• _GOAL_
Output as a Markdown table, with the columns Row and Line text, the lines of the data file starting at the one containing "Image resolution: width=1920" and running through its last line, numbering each row and omitting blank lines. Include no other lines.

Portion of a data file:
==============================

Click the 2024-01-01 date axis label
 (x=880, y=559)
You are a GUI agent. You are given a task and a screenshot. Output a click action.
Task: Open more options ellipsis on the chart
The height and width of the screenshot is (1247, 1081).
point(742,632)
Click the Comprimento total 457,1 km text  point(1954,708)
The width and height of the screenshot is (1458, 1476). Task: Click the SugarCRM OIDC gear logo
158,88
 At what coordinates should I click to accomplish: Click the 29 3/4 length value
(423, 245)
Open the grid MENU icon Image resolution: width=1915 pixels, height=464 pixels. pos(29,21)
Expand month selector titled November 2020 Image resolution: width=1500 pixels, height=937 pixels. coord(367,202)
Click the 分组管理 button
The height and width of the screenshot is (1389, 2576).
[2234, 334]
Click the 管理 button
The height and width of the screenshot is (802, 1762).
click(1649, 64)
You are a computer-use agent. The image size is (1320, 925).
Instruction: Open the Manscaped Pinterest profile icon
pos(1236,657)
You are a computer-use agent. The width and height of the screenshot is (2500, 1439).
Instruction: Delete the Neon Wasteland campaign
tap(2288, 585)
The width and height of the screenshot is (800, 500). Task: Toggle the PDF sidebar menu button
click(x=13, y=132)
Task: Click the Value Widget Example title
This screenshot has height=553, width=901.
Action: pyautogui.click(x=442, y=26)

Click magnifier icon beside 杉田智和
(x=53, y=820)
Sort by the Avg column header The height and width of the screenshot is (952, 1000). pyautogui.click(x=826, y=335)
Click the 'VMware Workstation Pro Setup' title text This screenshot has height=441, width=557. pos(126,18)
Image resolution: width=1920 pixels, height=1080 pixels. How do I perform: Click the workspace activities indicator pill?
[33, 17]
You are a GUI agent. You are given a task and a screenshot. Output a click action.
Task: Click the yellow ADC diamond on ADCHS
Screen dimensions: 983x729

==============================

• _WRITTEN SOLUTION_
| Row | Line text |
|---|---|
| 1 | Image resolution: width=1920 pixels, height=1080 pixels. How do I perform: Click the workspace activities indicator pill? |
| 2 | [33, 17] |
| 3 | You are a GUI agent. You are given a task and a screenshot. Output a click action. |
| 4 | Task: Click the yellow ADC diamond on ADCHS |
| 5 | Screen dimensions: 983x729 |